11. The apparatus for therapy of cognitive impairment according to claim 1, further comprising a blood pressure pulse transducer.

12. The apparatus for therapy of cognitive impairment according to claim 1, further comprising a humidity sensor configured to measure patient rate of breath.

13. The apparatus for therapy of cognitive impairment according to claim 1, further comprising a light source configured to deliver photo-bio-modulated infrared light with a wave length of 660 nm/780 nm to a retina of a person wearing the headwear cognition therapy unit.

14. The apparatus for therapy of cognitive impairment according to claim 1, where information exchange with the headwear cognition therapy unit comprises exchange of image files, video files, or music files.

15. The apparatus for therapy of cognitive impairment according to claim 1, wherein the display comprises left and a right stereo displays, non-stereo displays, or a single display.

16. The apparatus for therapy of cognitive impairment according to claim 1, wherein the camera comprises left and a right inward-pointing cameras.

17. The apparatus for therapy of cognitive impairment according to claim 1, further comprising a left and a right LED module.

18. The apparatus for therapy of cognitive impairment according to claim 1, wherein said speaker comprises first and second speakers operating in stereo.

19. The apparatus for therapy of cognitive impairment according to claim 1, wherein said at least one communication module comprises a wired communication module and a wireless communication module.

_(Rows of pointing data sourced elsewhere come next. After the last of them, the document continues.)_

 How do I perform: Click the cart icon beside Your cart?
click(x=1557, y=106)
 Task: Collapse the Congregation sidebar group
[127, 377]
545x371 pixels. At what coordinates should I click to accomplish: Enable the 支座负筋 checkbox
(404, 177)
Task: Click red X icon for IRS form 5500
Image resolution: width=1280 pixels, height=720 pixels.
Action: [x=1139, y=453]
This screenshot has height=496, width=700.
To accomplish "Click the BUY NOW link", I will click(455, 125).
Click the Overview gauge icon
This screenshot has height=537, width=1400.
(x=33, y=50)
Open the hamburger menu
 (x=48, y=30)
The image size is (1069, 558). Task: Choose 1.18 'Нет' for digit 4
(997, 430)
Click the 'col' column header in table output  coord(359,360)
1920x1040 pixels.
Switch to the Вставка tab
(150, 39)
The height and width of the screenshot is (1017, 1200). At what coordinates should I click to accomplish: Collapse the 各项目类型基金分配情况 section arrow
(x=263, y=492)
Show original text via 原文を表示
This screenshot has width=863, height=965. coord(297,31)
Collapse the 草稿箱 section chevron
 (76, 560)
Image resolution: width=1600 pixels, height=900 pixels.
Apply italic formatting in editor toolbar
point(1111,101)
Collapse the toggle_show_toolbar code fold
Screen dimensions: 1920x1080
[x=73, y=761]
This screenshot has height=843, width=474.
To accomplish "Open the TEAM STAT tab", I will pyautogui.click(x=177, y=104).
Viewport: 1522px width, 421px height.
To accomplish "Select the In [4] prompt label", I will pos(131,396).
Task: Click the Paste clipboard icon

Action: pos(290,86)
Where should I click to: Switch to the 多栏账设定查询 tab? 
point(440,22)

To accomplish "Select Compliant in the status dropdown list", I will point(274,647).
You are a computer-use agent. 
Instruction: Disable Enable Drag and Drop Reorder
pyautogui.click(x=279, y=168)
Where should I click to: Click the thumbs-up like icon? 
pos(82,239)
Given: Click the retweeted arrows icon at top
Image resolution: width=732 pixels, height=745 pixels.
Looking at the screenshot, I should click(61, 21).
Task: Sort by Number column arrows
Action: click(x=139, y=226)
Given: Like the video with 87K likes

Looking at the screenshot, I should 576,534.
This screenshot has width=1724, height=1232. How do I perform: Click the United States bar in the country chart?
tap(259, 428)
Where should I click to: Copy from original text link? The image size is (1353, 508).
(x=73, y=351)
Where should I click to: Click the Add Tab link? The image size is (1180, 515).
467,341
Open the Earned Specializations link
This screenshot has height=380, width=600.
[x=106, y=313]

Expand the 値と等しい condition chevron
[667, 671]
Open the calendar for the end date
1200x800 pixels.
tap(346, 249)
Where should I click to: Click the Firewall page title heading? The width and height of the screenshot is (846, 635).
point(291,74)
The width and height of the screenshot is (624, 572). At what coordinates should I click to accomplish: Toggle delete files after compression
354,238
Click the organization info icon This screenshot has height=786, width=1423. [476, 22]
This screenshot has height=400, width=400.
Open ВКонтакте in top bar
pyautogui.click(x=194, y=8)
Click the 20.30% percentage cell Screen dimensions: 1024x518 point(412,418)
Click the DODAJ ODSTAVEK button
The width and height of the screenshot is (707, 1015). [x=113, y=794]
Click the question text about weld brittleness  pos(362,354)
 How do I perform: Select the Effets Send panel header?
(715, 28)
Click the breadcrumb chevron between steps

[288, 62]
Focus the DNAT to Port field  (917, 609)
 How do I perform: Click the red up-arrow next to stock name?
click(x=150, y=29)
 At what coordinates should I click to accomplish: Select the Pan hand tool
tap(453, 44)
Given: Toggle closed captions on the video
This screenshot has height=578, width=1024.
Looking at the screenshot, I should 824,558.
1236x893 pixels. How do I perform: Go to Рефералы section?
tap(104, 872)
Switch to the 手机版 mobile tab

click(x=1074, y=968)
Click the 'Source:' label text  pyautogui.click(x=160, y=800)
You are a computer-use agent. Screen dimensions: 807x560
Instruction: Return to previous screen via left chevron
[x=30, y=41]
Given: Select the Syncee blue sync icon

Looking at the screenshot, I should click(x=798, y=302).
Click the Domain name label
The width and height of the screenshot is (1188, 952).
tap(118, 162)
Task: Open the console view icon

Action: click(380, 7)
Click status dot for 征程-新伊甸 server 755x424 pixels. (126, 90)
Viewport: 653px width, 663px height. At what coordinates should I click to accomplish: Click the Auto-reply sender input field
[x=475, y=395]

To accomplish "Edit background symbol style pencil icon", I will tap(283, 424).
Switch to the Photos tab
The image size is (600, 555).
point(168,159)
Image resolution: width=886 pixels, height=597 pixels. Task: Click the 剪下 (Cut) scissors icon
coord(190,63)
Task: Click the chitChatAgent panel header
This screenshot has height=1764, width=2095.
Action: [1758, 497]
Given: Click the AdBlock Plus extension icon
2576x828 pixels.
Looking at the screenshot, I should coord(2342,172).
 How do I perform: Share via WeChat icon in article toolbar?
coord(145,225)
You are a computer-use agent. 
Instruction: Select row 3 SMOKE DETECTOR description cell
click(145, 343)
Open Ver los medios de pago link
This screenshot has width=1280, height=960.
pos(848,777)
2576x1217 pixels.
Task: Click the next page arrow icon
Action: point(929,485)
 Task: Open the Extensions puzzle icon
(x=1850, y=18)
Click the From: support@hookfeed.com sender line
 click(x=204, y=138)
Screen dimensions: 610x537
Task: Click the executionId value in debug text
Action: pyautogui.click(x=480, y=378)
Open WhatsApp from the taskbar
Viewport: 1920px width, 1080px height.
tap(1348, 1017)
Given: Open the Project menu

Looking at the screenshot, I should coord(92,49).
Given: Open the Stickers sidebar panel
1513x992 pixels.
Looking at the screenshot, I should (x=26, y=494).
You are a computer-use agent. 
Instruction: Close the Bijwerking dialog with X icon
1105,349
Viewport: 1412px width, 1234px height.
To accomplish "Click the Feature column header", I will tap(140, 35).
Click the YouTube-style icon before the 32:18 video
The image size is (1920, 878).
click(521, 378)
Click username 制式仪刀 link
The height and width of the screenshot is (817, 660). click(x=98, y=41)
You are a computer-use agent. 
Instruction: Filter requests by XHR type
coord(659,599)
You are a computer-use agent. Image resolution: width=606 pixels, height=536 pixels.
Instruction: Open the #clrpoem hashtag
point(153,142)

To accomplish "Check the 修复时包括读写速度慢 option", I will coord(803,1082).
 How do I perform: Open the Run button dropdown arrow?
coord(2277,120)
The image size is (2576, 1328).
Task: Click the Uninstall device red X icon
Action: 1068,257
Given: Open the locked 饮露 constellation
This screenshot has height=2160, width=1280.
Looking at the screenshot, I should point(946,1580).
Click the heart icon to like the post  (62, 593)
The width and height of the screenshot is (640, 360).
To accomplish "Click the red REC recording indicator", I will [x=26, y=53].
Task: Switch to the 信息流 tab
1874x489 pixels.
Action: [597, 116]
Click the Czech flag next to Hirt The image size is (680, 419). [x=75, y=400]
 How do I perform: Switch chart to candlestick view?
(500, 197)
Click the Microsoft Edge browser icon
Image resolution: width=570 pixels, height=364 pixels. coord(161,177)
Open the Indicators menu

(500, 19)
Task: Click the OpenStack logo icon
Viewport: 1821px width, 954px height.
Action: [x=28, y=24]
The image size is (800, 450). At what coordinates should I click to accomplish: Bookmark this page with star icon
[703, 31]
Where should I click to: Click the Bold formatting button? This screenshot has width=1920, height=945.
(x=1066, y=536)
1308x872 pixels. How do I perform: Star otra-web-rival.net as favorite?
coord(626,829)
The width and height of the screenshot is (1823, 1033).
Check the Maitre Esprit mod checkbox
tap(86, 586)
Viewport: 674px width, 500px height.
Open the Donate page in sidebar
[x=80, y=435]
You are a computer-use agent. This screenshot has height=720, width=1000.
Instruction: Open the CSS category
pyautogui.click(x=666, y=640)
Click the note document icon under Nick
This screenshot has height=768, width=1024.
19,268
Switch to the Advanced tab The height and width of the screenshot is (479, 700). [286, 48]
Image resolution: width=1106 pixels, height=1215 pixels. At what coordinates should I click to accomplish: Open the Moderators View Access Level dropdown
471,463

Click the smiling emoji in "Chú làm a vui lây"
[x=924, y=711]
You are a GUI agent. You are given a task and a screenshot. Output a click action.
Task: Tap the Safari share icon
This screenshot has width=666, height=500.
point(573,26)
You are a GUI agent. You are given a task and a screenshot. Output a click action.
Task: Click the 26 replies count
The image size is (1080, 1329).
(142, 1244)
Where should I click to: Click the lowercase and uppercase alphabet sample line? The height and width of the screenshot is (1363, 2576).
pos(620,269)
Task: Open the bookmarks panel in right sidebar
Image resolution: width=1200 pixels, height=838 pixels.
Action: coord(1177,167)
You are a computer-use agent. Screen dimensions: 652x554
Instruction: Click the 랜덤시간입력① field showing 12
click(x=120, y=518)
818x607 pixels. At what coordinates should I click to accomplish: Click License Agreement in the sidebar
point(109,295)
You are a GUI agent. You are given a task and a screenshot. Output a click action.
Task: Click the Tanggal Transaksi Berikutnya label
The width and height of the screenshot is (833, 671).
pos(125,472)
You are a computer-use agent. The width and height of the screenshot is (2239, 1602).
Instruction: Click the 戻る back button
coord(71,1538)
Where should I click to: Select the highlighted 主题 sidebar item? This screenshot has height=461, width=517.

20. The apparatus for therapy of cognitive impairment according to claim 1, wherein said housing further contains a temperature sensor.

21. The apparatus for therapy of cognitive impairment according to claim 1, wherein said housing further contains a humidity sensor;

22. The apparatus for therapy of cognitive impairment according to claim 1, wherein said power supply component further comprises a wired charging component and a wireless charging component.

23. The apparatus for therapy of cognitive impairment according to claim 1, wherein said apparatus is configured to perform testing by applying UVA light at 280 nm-310 nm to a cornea of a patient, take measurements or image of the cornea, and relate the measurements or image to the amount of calcification in the heart.

24. The apparatus for therapy of cognitive impairment according to claim 23, wherein the apparatus is configured to calculate an Agatston score or other coronary artery calcium score based on results of said testing.

25. A method for therapy of cognitive impairment, the method comprising the steps of:

placing a headwear cognitive therapy unit on a patient's head;

establishing connection from said headwear cognitive therapy unit to a service unit;

starting timer for predefined time period;

identifying a time of the day;

compiling a therapy routine as a function of said time of the day;

executing said therapy routine;

monitoring eye blink rate;

monitoring a timer expiration signal;

stopping routine execution and notifying a caregiver when one of the following conditions is TRUE: eye blink rate is equal to zero or timer expiration signal is received.